* [Aim of the exercise] Could you write out the records below exactly, without omitting a line?

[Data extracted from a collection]
◇ ◇ ◇ ◇

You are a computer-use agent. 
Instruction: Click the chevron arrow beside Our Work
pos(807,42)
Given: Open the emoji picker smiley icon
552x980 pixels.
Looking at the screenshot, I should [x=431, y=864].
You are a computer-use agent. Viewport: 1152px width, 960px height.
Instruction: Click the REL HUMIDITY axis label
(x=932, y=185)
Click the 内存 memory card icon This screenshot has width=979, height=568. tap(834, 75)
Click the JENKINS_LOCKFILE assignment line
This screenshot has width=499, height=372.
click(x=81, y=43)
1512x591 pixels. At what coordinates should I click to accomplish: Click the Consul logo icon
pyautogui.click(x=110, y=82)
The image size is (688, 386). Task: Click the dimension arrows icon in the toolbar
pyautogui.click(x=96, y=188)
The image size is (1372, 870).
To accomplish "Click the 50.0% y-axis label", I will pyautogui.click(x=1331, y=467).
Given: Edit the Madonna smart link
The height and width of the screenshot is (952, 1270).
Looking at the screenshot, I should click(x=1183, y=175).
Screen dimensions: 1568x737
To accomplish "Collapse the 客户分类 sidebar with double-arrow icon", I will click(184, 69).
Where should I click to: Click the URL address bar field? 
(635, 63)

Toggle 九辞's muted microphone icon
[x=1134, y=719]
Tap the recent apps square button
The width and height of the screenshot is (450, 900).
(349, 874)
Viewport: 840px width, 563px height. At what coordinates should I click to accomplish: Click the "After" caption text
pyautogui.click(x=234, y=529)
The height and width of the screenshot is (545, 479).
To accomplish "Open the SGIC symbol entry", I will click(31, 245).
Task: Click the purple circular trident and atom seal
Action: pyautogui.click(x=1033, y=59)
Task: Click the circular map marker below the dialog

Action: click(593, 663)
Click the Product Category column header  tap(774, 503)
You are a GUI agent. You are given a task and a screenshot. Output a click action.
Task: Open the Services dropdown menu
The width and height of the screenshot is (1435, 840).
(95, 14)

◇ ◇ ◇ ◇

* [Solved problem]
You are a computer-use agent. 
Instruction: Click the chevron arrow beside Our Work
pos(807,42)
Given: Open the emoji picker smiley icon
552x980 pixels.
Looking at the screenshot, I should [x=431, y=864].
You are a computer-use agent. Viewport: 1152px width, 960px height.
Instruction: Click the REL HUMIDITY axis label
(x=932, y=185)
Click the 内存 memory card icon This screenshot has width=979, height=568. tap(834, 75)
Click the JENKINS_LOCKFILE assignment line
This screenshot has width=499, height=372.
click(x=81, y=43)
1512x591 pixels. At what coordinates should I click to accomplish: Click the Consul logo icon
pyautogui.click(x=110, y=82)
The image size is (688, 386). Task: Click the dimension arrows icon in the toolbar
pyautogui.click(x=96, y=188)
The image size is (1372, 870).
To accomplish "Click the 50.0% y-axis label", I will pyautogui.click(x=1331, y=467).
Given: Edit the Madonna smart link
The height and width of the screenshot is (952, 1270).
Looking at the screenshot, I should click(x=1183, y=175).
Screen dimensions: 1568x737
To accomplish "Collapse the 客户分类 sidebar with double-arrow icon", I will click(184, 69).
Where should I click to: Click the URL address bar field? 
(635, 63)

Toggle 九辞's muted microphone icon
[x=1134, y=719]
Tap the recent apps square button
The width and height of the screenshot is (450, 900).
(349, 874)
Viewport: 840px width, 563px height. At what coordinates should I click to accomplish: Click the "After" caption text
pyautogui.click(x=234, y=529)
The height and width of the screenshot is (545, 479).
To accomplish "Open the SGIC symbol entry", I will click(31, 245).
Task: Click the purple circular trident and atom seal
Action: pyautogui.click(x=1033, y=59)
Task: Click the circular map marker below the dialog

Action: click(593, 663)
Click the Product Category column header  tap(774, 503)
You are a GUI agent. You are given a task and a screenshot. Output a click action.
Task: Open the Services dropdown menu
The width and height of the screenshot is (1435, 840).
(95, 14)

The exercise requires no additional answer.